[TASK OBJECTIVE] Filter the records below and copy every line containing the word "agent".

START PROVIDED ENTRIES

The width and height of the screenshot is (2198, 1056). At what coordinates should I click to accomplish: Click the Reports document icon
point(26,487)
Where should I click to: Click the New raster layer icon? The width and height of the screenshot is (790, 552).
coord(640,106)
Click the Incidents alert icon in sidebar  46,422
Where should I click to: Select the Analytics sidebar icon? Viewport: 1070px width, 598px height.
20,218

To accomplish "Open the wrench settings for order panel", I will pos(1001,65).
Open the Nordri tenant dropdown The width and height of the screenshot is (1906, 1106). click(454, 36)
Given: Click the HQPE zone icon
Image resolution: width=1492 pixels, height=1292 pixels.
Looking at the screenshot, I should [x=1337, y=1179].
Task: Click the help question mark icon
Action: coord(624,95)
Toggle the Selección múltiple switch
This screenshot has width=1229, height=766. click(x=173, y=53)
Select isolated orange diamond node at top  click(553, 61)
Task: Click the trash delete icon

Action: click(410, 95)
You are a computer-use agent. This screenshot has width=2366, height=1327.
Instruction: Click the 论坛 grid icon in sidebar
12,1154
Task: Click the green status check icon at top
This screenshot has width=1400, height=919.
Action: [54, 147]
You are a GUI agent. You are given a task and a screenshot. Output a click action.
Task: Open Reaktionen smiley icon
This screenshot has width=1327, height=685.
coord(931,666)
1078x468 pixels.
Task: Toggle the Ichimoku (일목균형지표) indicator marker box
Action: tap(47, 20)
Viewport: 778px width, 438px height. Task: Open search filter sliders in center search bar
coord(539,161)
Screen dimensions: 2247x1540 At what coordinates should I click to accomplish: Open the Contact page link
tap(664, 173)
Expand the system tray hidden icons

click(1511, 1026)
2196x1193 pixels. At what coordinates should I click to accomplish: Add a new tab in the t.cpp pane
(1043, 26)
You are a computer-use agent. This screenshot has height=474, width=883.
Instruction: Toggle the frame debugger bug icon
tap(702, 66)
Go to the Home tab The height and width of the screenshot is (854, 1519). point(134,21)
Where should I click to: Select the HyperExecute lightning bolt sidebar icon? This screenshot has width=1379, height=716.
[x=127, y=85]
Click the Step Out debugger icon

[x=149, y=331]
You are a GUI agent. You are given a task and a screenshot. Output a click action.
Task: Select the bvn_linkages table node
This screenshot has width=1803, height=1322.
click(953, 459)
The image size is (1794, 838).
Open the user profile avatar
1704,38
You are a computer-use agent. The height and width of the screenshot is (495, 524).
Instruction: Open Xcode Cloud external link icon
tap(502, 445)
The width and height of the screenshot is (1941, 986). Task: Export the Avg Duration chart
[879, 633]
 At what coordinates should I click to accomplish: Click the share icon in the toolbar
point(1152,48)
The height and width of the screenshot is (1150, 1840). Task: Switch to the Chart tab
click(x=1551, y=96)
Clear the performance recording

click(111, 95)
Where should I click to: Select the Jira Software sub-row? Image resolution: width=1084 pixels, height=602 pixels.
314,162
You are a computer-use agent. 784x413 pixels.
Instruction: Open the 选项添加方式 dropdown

END PROVIDED ENTRIES

[ANSWER]
You are a computer-use agent. This screenshot has width=2366, height=1327.
You are a GUI agent. You are given a task and a screenshot. Output a click action.
You are a computer-use agent. This screenshot has height=474, width=883.
You are a GUI agent. You are given a task and a screenshot. Output a click action.
You are a computer-use agent. The height and width of the screenshot is (495, 524).
You are a computer-use agent. 784x413 pixels.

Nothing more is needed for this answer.